- **What the exercise asks**:
The answer should be a single number: how many lines in the material contain "Тюбинг".

(Exercise input)

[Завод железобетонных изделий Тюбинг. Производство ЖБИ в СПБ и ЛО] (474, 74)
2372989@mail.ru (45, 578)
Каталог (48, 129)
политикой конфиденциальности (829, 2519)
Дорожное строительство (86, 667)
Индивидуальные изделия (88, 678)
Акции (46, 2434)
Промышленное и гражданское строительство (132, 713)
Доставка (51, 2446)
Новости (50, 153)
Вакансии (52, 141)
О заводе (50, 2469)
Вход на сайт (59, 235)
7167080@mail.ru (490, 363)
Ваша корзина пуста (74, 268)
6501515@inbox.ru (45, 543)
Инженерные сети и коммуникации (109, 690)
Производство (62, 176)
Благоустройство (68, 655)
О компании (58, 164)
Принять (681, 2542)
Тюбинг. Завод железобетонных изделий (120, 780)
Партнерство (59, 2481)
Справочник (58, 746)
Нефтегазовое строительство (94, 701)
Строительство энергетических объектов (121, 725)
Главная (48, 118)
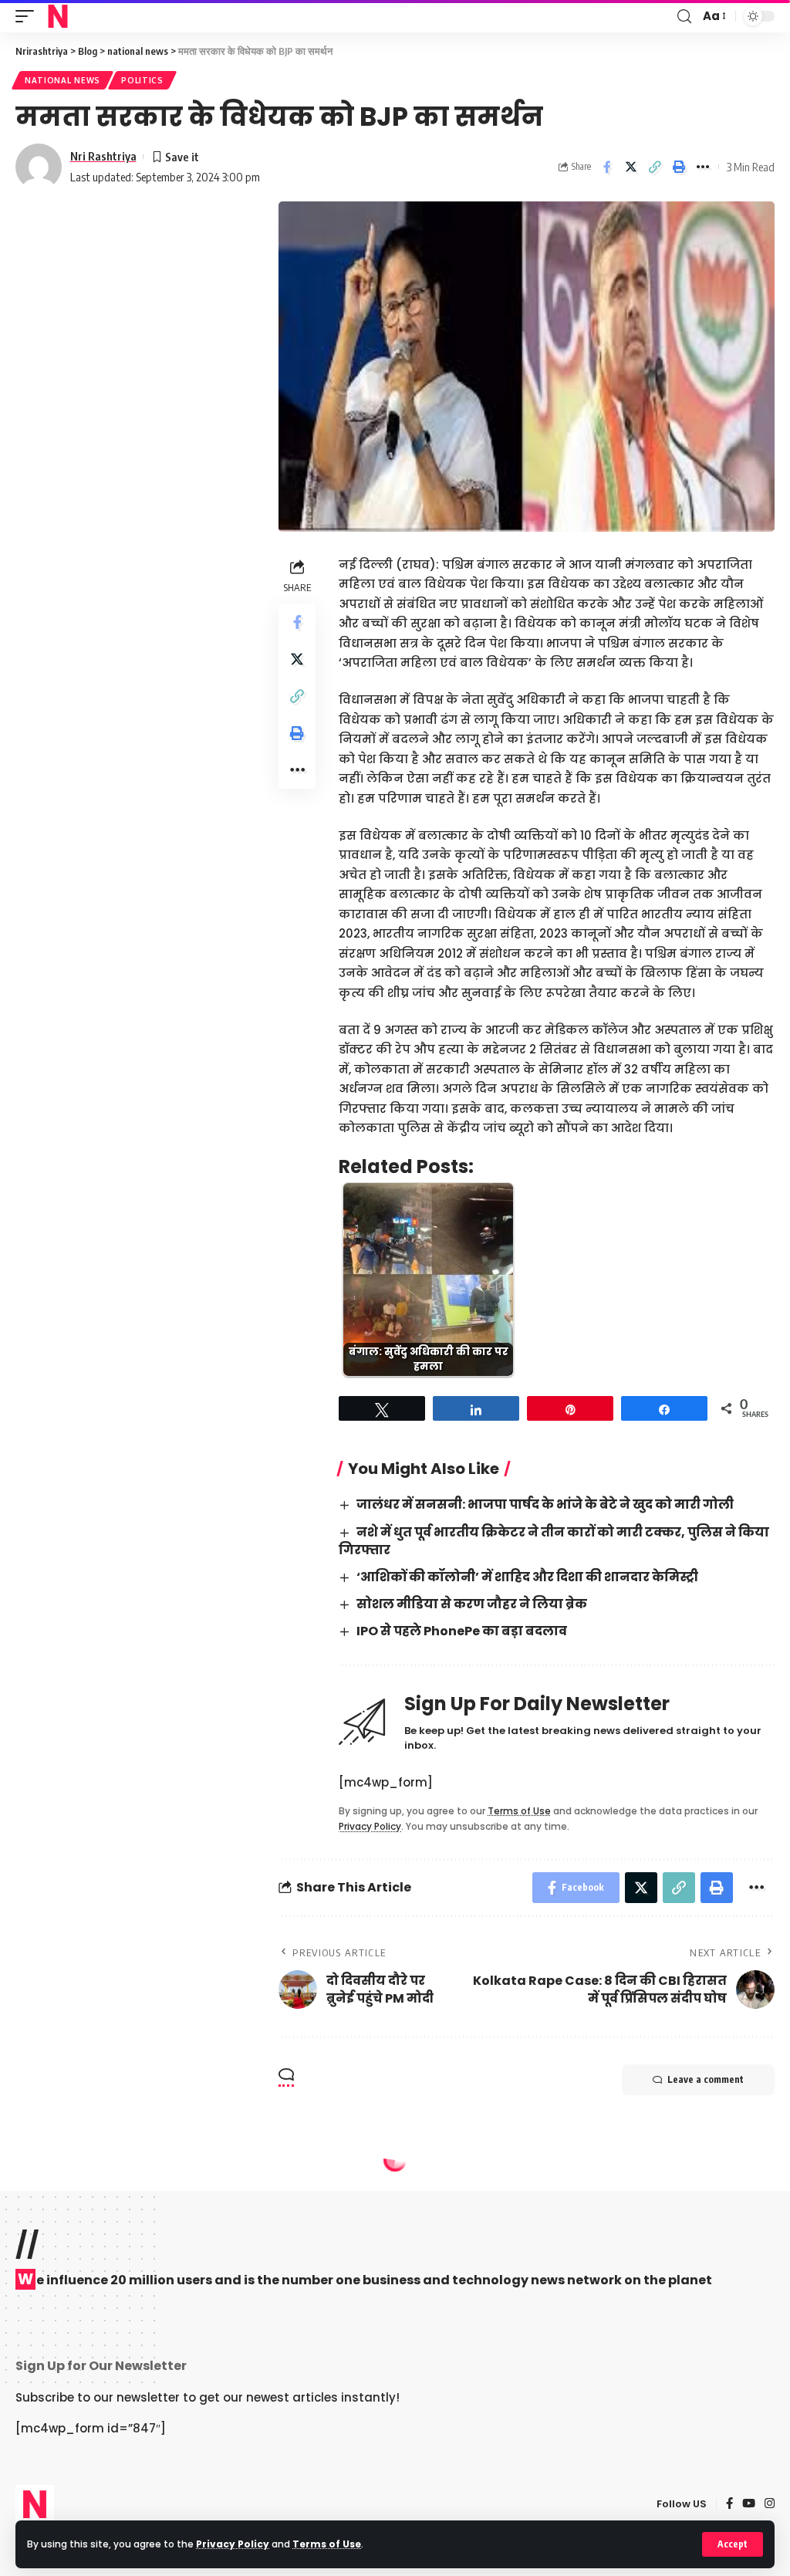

(End Exercise input)

- **Response below**:
2